第2実施例では、2D−DIGEを行った。第2実施例においては、第1実施例に記載した手順の内、「(検体溶液の調製)」の項の手順を下記「(2D−DIGEにおける検体溶液の調製)」の項の手順に変更し、又、「(ゲルの蛍光染色)」のプロセスを省略した以外は、第1実施例と同様の手順の操作を行った。
得られた検体の全量を下記の組成の溶液100μlに溶解した。
30mM Tris−HCl(pH8.5)
2M ThioUrea
7M Urea
4%(w/v) CHAPS
溶解したサンプル20μgに対しCydye(GE社製)160pmolを添加し、その溶液の入った容器を氷上で30分間静置した。その後10mMリジン水溶液を0.5μl添加して更に10分間、容器を氷上で静置した。このような処理を行った後、溶液を等電点電気泳動に適した量である130μlまでDeStreak Rehydration Solutionでメスアップした。メスアップ後充分に攪拌し、氷上で10分以上静置して、1次元目の等電点電気泳動用の検体溶液とした。
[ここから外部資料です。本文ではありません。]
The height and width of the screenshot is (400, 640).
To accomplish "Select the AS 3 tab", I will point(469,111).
長さ7cmの1次元目等電点電気泳動用ゲルを、前記第1実施例の「(1次元目等電点電気泳動用ゲルの調製)」の項と同じ手法により調製した。但しこのゲルは、pH勾配が下記のように全体としてほぼ直線的である点が、第1実施例の場合とは異なる。
pHの範囲:3〜10
pH3〜5のゲル長:2.1cm
pH5〜7のゲル長:2.45cm
pH7〜11のゲル長:2.45cm
本比較例では、1次元目等電点電気泳動用ゲルとして上記のゲルを用いた点以外は、検体の調製からゲルの蛍光染色及び解析に至る全てのステップを第1実施例と全く同様に行った。
(1)全体として図2に見られるpH5〜7領域(酸性〜中性領域)のスポットの詰まりが、図1では良好に分離されている。例えば、70KDa前後の分子量でpH5〜5.5辺りの領域において、図1ではスポットの細かな分離が見られるが、図2ではスポットの分離が不十分である。又、45KDa前後の分子量でpH5.5辺りの領域においても、同様の指摘をすることが可能である。
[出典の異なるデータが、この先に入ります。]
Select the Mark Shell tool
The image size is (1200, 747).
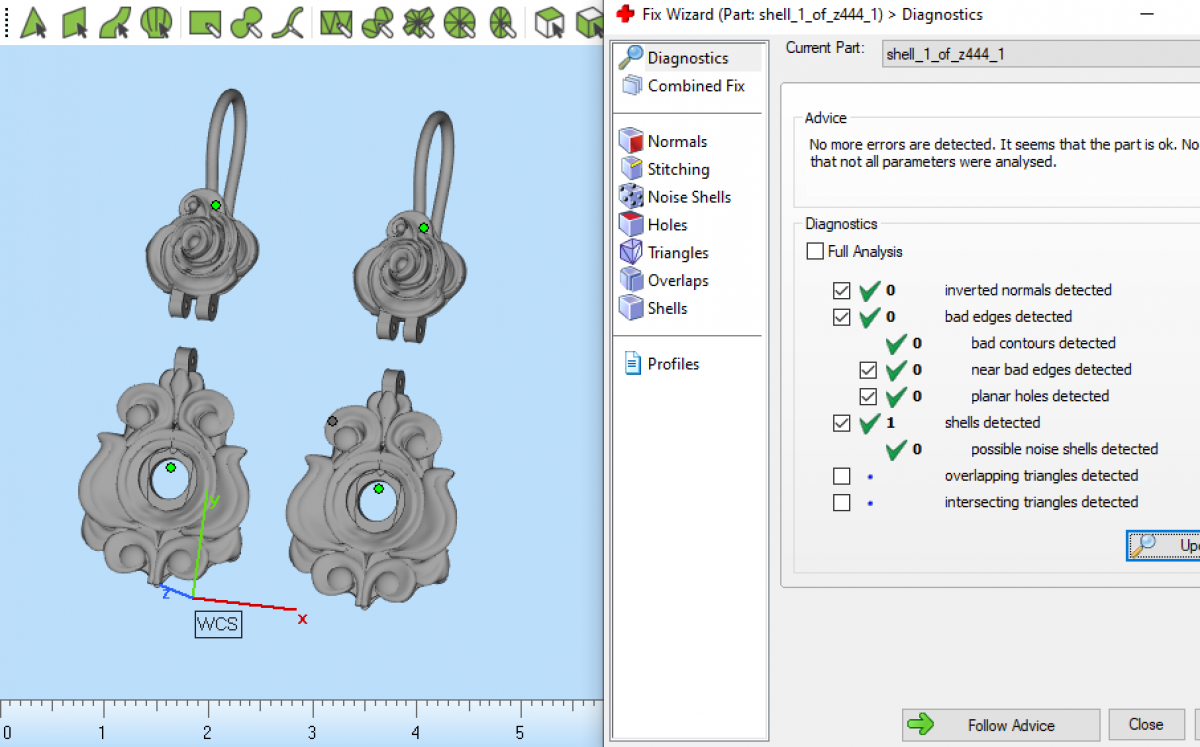pos(156,22)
(2)全体として図2ではpH7〜10領域(中性〜塩基性領域)での過剰な分離能が認められ、このpH領域においては図1に示される程度の分離能で必要にして十分である。この点は、具体的には、例えば45KDa〜70KDaの分子量でpH7〜10辺りの領域、又は15KDa〜30KDaの分子量でpH7〜10辺りの領域における図1と図2とのスポット分離能の対比から確認できる。
Claims (4)
- 下記(1)の条件を満たす1次元目の等電点電気泳動を行い、下記(2)の条件を満たす平衡化緩衝液処理を行い、下記(3)の条件を満たす2次元目のSDS−PAGEを行うことを特徴とする2次元電気泳動方法。
(1)検体がヒトケラチノサイトの抽出物であり、
ゲル長が5〜10cmの範囲内であって、ゲルのpH範囲が3〜10であり、泳動方向に対するゲルのpH勾配が、pH5までのゲル長をa、pH5〜7のゲル長をb、pH7以上のゲル長をcとし、ゲルの全長を1とした場合にaが0.15〜0.3の範囲内、bが0.4〜0.7の範囲内、cが0.15〜0.3の範囲内である等電点電気泳動用ゲルを用いて行う。
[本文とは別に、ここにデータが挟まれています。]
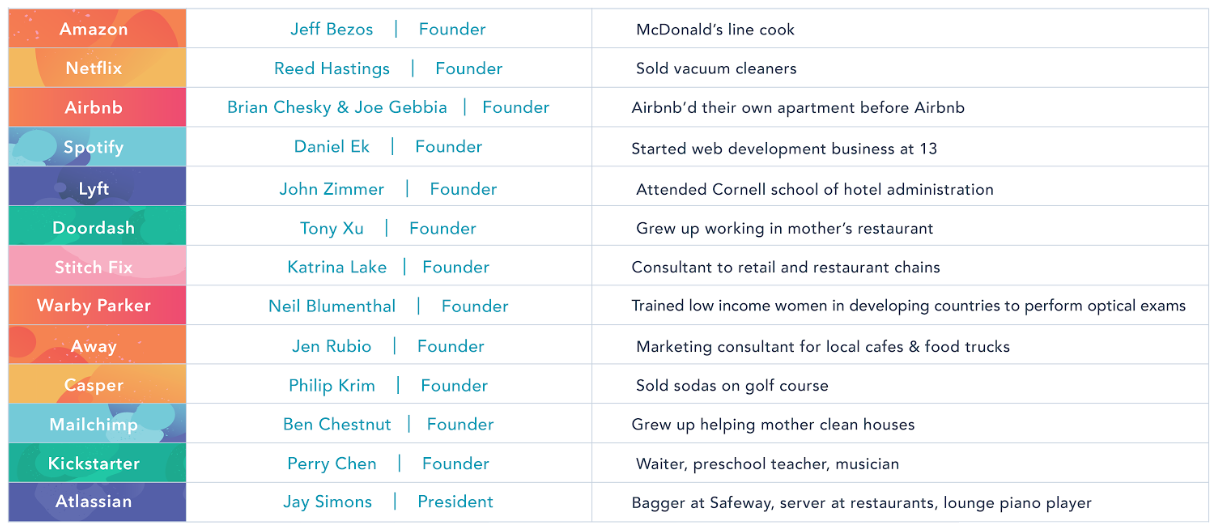Screen dimensions: 1216x530
Task: Select the "McDonald's line cook" text
Action: click(715, 29)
(2)上記等電点電気泳動を行ったゲルを、還元剤を含む平衡化緩衝液で処理し、次いでアルキル化剤を含む平衡化緩衝液で処理する。
(3)Bis−Tris Gelを用いて行う。 - 前記還元剤がDTTであり、前記アルキル化剤がヨードアセトアミドであることを特徴とする請求項1に記載の2次元電気泳動方法。
- 前記Bis−Tris Gelの泳動方向基端部のゲル濃度が3〜6%であることを特徴とする請求項1又は請求項2に記載の2次元電気泳動方法。
- 前記Bis−Tris Gelのゲル濃度が4〜12%であることを特徴とする請求項1又は請求項2に記載の2次元電気泳動方法。